[Air-l] Web Science a Field of Study
Sam Tilden
tildensam at yahoo.com
Mon Nov 6 12:56:54 PST 2006
Having initiated the recent discussion about a definition for the term "Internet", I have contiued to search for a dispositive understaning.
Tim Berners Lee has provided me with some clarity.
"The web itself should be independent of the social... the first order, it should be not an institution but a completely blank piece of paper, a medium upon which society can do what it needs to do and what it wants to do." TBL
Lydon, C. (2004). Christopher Lydon interviews... Checking in with the inventor: Tim Berners-Lee. Retrieved November 6, 2006, from http://blogs.law.harvard.edu/lydon/2004/01/09; in-line link to audio interview file at http://media.skybuilders.com/lydon/Berners-Lee.1.mp3.
From a research or scholarly point of view nothing is lost by seperating the technology from what human behavior is conducted using the technology. In some respects TBL is saying that the Internet is a blackboard on which great things are created. It is our job as scholars to bring illumination to how it is used.
It is unnecessary to disparage the contribution of TBL past or present to express disagreement. Whatever his motive and whenever it occured TBL has more stature than the bulk of us and comments below do not show collegiality and cross-disciplinarity to the world community.
I remind you all that Elijah has a habit of calling people names and discrediting them. Do the rules and the interests of us all not apply to flaming someone who is not a part of this body.
In my opinion TBL has it right. He should know because he single handed gave us a gift of the world we are supposed to be researching
Sam
elw at stderr.org wrote:
> Subject: [Air-l] Web Science a Field of Study
> Web science, the researchers say, has social and engineering dimensions.
> It extends well beyond traditional computer science, they say, to
> include the emerging research in social networks and the social sciences
> that is being used to study how people behave on the Web. And Web
> science, they add, shifts the center of gravity in engineering research
> from how a single computer works to how huge decentralized Web systems
> work.
I find this patently absurd.
Attempting to name something doesn't create a new field of study.
New paradigms are rooted in established fields.
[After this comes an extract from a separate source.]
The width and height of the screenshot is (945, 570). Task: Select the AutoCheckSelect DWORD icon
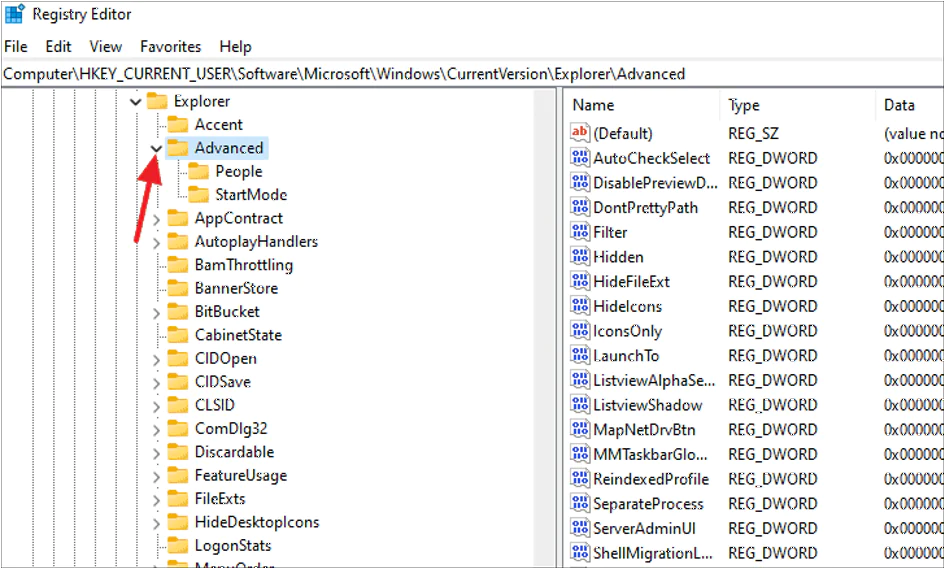(580, 158)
Sociologists, linguists,
information scientists, and others are all doing groundbreaking work in
just the area that TBL is "inventing".
This looks more like an attempt to grab publicity and credibility on the
part of TBL and MIT. Embarassing, to be sure.
Incidentally, I don't see a whole lot of research from TBL these days, on
*any* of the lists I participate in where people care about networks, the
internet, or the web... or people's use of any of them.